2007年08月09日 21時37分50秒 | レッスン
 プロオケの先生のレッスンの3回目。練習に入る前に、アマオケの譜面を見て、さわりを少し弾いて見せてくれた。それから弓によって音が異なることも教えていただいた。僕の10万円代の弓、先生所有のカーボン製で1万ちょっとの弓、そして先生が使用しているプロ仕様の弓。
 微妙な違いだけど全然違う。先生の弓だけが、ソリッドというか、くっきりとしたまとまった音が飛び出してくる。僕の弓は「けっこう音が芯まで届くのに時間がかかりますね」とのこと。
 音が楽器の芯から出てくることかな・・先生はいつも楽器と対話しているようだ。少し弾いてボディーを十分鳴らした後「これでずいぶん鳴るようになったでしょ」という。芯・・音にも芯の音と、表面をなぜただけの音があるのだと思う。

 今の練習は、G線の開放弦を、ただひたすらダウンで弾ききるだけ。「これができればチェロの60%は出来たことになるから」と何度も何度も繰り返す。アップの返しはダウンが出来てからでいいそうだ。
 同じ楽器でもG線開放弦を同じ弓で先生が弾くと、全然豊かさがちがう。ドーっと滝のような太い音が連続してあふれ出してくる。僕が弾くと小川のように、ときに途切れ途切れになったり、何しろ安定しない
 要するに、どこかに、無駄な力、力みが入っていて「楽器は押し付けるような演奏をするとすぐ反応する」らしい。全ての力を抜いて、ひたすら弦と糸とが噛み合った状態からスタートして、その状態を維持する。決して弦に対して圧力を加えないこと・・何度も何度もやってはみるものの、「力を抜く」ことができない。
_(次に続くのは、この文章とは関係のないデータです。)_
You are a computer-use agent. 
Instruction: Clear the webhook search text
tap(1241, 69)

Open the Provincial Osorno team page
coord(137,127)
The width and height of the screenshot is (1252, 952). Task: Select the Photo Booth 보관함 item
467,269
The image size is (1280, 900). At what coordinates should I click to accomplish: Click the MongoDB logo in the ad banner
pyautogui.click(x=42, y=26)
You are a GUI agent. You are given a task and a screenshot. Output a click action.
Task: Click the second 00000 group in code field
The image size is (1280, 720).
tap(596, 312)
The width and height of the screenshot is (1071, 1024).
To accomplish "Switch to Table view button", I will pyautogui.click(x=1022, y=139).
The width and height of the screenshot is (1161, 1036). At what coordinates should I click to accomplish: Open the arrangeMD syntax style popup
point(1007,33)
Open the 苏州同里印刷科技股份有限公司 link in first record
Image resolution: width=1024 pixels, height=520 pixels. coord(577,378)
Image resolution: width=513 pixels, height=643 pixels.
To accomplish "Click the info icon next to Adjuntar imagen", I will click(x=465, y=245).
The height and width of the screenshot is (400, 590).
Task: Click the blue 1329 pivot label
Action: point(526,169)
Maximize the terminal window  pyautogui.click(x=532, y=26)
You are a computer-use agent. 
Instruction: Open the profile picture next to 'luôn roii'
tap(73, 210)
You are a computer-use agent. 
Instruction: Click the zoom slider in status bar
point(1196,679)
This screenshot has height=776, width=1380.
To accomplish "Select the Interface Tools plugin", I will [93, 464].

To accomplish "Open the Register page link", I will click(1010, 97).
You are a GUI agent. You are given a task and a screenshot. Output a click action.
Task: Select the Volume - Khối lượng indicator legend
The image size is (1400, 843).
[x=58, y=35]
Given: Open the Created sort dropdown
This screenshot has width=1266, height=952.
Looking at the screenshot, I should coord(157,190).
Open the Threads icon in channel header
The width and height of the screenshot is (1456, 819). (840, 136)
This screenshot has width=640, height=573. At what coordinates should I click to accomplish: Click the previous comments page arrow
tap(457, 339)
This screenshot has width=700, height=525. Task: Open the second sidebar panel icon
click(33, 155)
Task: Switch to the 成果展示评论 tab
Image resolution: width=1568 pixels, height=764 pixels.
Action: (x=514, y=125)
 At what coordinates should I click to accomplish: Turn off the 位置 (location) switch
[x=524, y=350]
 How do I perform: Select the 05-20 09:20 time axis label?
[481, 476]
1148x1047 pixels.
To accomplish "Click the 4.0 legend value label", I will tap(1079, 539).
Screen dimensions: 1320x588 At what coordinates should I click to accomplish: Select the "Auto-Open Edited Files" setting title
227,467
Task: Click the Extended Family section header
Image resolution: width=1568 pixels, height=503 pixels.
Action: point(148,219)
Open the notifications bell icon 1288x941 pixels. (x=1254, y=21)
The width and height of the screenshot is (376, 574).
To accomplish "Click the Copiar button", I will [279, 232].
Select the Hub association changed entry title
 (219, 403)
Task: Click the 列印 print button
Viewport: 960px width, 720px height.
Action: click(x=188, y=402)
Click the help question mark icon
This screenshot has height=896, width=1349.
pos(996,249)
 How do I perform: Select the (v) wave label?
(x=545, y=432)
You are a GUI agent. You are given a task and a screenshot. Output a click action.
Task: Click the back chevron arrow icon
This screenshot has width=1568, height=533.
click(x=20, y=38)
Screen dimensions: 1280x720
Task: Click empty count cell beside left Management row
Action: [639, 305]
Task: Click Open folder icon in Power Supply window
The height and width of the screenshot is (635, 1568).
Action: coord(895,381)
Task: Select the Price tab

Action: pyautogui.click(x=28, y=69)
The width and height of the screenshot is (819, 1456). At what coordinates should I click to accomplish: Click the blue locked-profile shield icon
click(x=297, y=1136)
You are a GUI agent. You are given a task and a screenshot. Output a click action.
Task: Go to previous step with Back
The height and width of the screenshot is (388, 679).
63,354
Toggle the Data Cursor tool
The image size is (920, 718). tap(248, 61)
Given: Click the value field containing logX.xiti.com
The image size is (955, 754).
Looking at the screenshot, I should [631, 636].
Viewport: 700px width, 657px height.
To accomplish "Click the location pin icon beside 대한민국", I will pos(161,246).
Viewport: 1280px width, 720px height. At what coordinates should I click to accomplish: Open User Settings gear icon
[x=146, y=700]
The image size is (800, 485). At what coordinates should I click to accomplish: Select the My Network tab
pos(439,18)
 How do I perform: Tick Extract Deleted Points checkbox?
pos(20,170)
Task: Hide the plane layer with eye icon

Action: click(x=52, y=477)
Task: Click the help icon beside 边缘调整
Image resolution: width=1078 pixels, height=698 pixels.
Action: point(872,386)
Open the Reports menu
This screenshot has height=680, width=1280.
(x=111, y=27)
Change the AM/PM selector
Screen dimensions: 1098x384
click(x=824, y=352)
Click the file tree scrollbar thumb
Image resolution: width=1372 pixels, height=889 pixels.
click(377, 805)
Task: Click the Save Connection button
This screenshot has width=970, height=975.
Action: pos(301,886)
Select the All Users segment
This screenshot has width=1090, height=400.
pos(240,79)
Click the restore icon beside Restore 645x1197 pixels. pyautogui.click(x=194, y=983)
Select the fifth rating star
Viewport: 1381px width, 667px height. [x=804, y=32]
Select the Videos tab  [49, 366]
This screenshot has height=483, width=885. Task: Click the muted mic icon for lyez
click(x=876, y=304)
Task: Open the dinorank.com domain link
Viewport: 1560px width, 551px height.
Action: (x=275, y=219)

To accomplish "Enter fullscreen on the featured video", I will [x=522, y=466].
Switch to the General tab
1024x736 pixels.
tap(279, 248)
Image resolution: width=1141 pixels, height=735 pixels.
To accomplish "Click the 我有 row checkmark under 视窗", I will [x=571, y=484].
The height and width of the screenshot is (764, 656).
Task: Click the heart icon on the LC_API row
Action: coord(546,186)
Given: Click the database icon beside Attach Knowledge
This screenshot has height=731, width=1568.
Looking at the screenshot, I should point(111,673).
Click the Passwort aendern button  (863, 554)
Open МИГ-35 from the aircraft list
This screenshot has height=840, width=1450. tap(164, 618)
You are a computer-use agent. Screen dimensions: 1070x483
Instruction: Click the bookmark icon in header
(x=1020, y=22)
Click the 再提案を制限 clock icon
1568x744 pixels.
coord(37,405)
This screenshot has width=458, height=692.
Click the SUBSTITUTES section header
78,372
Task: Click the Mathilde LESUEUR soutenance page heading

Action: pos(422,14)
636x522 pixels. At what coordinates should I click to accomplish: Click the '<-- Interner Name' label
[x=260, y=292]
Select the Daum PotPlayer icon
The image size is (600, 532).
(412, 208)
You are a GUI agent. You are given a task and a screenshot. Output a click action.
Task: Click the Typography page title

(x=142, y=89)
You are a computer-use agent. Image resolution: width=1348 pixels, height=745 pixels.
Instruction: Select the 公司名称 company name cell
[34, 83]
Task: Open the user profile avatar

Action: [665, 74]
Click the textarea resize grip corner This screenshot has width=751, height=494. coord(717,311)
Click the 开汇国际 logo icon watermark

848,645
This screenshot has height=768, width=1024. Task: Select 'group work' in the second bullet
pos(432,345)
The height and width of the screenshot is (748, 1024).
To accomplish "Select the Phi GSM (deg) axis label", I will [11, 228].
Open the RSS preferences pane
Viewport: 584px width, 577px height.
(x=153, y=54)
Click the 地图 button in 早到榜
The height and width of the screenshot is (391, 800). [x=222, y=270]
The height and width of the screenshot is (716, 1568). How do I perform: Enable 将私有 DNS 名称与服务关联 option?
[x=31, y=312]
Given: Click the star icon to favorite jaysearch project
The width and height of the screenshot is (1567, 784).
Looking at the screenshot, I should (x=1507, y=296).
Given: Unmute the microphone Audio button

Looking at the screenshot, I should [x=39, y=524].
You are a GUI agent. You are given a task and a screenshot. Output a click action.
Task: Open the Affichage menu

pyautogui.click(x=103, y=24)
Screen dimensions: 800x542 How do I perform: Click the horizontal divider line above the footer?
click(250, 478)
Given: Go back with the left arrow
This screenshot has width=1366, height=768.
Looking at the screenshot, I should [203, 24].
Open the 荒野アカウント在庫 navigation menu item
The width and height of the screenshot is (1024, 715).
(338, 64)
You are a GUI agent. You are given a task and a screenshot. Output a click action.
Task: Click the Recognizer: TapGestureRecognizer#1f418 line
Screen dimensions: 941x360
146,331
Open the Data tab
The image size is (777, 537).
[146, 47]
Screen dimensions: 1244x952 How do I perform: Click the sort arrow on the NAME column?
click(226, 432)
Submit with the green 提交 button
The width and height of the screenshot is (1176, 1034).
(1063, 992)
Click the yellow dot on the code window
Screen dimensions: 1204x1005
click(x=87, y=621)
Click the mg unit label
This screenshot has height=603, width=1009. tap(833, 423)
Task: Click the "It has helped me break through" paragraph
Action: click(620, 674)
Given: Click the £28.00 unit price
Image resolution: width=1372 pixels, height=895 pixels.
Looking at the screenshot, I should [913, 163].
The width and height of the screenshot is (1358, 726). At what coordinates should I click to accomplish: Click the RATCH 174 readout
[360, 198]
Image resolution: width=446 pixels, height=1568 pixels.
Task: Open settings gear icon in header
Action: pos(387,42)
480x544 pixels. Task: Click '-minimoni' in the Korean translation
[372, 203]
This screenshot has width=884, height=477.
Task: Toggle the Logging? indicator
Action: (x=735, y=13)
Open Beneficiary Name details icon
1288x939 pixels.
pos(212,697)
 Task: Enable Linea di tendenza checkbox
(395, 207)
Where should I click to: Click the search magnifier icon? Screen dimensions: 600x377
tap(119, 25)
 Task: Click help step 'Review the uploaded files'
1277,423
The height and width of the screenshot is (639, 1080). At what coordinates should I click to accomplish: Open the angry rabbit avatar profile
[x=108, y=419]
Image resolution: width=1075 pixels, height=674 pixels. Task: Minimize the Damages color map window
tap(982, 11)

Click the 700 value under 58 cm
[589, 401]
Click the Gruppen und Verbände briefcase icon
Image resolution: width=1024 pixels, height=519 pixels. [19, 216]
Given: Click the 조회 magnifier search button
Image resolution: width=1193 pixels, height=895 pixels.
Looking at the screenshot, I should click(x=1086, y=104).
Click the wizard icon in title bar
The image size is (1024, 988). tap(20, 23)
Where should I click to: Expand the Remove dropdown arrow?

 悪戦苦闘したものの、これで次には前進できるという確証が得られぬまま、あっという間に2時間近く経ってしまった。どうも行きつ戻りつして、前回前々回の状態より悪くなっているような、重苦しい気分になってきた。
 そのとき、先生はとうとう鉛筆をもってきた。「これを弓の代わりに持ってみて」。先生ももう一本の鉛筆を持って比べたところ、「あっ親指の向きが違う!」と気づいた。

 これまでチェロの教則本も、ゴーシュさんのHPからも、沢山の情報を得ていたが、アマオケに入って力ずくで演奏に加わっているうちに、親指が伸びきってしまい、あるいはなんとか速いパッセージに追いつかんとして爪を立てたり、めちゃめちゃ力みかえった持ち方になっていたんだと思う。その挙句、腕や親指の痛さをカバーしようと、脱力しすぎたり・・

 右手の中に小さくたたまれた親指の形状は、なかなか外からは発見できない。先生はひたすら音を聞き分けて「力が入っている」「角度が変わった」と指摘してくれていた。
 最後は、鉛筆を持つ状態にして、初めて気づいた「小さな間違い」。しかしその小さな間違いが身体全体、演奏全体の大きな間違いに繋がってりまう恐ろしさ。

 ちょっとだけ、次に繋がるヒントを得てレッスンを終了。諦めず、しょうもない初心者にとことん、あの手この手で付き添っていただける先生を持てて幸せだ。
基本の基本、小さな違いにこそ土台であることは、全ての世界で共通していると感じる。